Task brief
Exactly as shown, give the full listing again.

Material for the task
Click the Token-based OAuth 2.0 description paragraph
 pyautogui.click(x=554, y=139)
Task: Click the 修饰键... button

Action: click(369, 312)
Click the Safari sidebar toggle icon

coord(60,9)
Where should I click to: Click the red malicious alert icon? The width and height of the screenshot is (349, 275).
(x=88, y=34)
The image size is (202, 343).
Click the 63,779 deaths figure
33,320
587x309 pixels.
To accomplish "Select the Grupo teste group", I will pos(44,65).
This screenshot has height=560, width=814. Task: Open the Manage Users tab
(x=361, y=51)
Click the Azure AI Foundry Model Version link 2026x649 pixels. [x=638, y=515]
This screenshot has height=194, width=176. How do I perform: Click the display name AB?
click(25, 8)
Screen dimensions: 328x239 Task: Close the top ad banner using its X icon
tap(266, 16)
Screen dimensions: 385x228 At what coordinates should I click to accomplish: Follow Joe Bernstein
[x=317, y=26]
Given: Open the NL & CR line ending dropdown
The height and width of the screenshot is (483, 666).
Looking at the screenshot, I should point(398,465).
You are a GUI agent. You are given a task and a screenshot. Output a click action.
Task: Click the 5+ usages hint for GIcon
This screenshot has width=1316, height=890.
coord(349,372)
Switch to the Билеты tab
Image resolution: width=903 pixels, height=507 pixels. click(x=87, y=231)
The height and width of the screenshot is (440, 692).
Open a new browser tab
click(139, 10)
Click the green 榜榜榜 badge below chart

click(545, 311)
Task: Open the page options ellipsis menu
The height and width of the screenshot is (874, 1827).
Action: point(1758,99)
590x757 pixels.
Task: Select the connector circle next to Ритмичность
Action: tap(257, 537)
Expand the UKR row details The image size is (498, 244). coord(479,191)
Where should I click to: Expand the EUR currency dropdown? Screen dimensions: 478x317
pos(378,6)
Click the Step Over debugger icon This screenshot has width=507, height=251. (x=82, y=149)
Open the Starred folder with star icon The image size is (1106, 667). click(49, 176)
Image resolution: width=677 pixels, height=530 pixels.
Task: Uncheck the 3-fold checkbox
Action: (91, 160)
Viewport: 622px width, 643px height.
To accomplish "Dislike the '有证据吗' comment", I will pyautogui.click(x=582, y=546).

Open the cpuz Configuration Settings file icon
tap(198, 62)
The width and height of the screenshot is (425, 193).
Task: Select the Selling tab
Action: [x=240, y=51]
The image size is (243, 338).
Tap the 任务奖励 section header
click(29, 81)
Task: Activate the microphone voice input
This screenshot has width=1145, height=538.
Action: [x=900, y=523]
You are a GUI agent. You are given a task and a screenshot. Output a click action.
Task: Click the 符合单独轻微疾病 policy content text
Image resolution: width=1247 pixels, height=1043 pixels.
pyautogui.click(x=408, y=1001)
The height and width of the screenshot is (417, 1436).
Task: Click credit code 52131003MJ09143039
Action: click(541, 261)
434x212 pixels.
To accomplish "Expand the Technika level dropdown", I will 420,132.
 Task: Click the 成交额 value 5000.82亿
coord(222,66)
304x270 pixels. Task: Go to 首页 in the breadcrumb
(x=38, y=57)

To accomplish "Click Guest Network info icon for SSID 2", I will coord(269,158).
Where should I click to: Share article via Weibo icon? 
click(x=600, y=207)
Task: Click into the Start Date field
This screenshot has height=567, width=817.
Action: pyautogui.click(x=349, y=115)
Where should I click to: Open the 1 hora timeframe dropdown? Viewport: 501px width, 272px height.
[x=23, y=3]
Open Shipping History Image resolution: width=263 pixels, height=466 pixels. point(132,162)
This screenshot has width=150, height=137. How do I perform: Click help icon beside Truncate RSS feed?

Answer to this exercise
Click the Token-based OAuth 2.0 description paragraph
 pyautogui.click(x=554, y=139)
Task: Click the 修饰键... button

Action: click(369, 312)
Click the Safari sidebar toggle icon

coord(60,9)
Where should I click to: Click the red malicious alert icon? The width and height of the screenshot is (349, 275).
(x=88, y=34)
The image size is (202, 343).
Click the 63,779 deaths figure
33,320
587x309 pixels.
To accomplish "Select the Grupo teste group", I will pos(44,65).
This screenshot has height=560, width=814. Task: Open the Manage Users tab
(x=361, y=51)
Click the Azure AI Foundry Model Version link 2026x649 pixels. [x=638, y=515]
This screenshot has height=194, width=176. How do I perform: Click the display name AB?
click(25, 8)
Screen dimensions: 328x239 Task: Close the top ad banner using its X icon
tap(266, 16)
Screen dimensions: 385x228 At what coordinates should I click to accomplish: Follow Joe Bernstein
[x=317, y=26]
Given: Open the NL & CR line ending dropdown
The height and width of the screenshot is (483, 666).
Looking at the screenshot, I should point(398,465).
You are a GUI agent. You are given a task and a screenshot. Output a click action.
Task: Click the 5+ usages hint for GIcon
This screenshot has width=1316, height=890.
coord(349,372)
Switch to the Билеты tab
Image resolution: width=903 pixels, height=507 pixels. click(x=87, y=231)
The height and width of the screenshot is (440, 692).
Open a new browser tab
click(139, 10)
Click the green 榜榜榜 badge below chart

click(545, 311)
Task: Open the page options ellipsis menu
The height and width of the screenshot is (874, 1827).
Action: point(1758,99)
590x757 pixels.
Task: Select the connector circle next to Ритмичность
Action: tap(257, 537)
Expand the UKR row details The image size is (498, 244). coord(479,191)
Where should I click to: Expand the EUR currency dropdown? Screen dimensions: 478x317
pos(378,6)
Click the Step Over debugger icon This screenshot has width=507, height=251. (x=82, y=149)
Open the Starred folder with star icon The image size is (1106, 667). click(49, 176)
Image resolution: width=677 pixels, height=530 pixels.
Task: Uncheck the 3-fold checkbox
Action: (91, 160)
Viewport: 622px width, 643px height.
To accomplish "Dislike the '有证据吗' comment", I will pyautogui.click(x=582, y=546).

Open the cpuz Configuration Settings file icon
tap(198, 62)
The width and height of the screenshot is (425, 193).
Task: Select the Selling tab
Action: [x=240, y=51]
The image size is (243, 338).
Tap the 任务奖励 section header
click(29, 81)
Task: Activate the microphone voice input
This screenshot has width=1145, height=538.
Action: [x=900, y=523]
You are a GUI agent. You are given a task and a screenshot. Output a click action.
Task: Click the 符合单独轻微疾病 policy content text
Image resolution: width=1247 pixels, height=1043 pixels.
pyautogui.click(x=408, y=1001)
The height and width of the screenshot is (417, 1436).
Task: Click credit code 52131003MJ09143039
Action: click(541, 261)
434x212 pixels.
To accomplish "Expand the Technika level dropdown", I will 420,132.
 Task: Click the 成交额 value 5000.82亿
coord(222,66)
304x270 pixels. Task: Go to 首页 in the breadcrumb
(x=38, y=57)

To accomplish "Click Guest Network info icon for SSID 2", I will coord(269,158).
Where should I click to: Share article via Weibo icon? 
click(x=600, y=207)
Task: Click into the Start Date field
This screenshot has height=567, width=817.
Action: pyautogui.click(x=349, y=115)
Where should I click to: Open the 1 hora timeframe dropdown? Viewport: 501px width, 272px height.
[x=23, y=3]
Open Shipping History Image resolution: width=263 pixels, height=466 pixels. point(132,162)
This screenshot has width=150, height=137. How do I perform: Click help icon beside Truncate RSS feed?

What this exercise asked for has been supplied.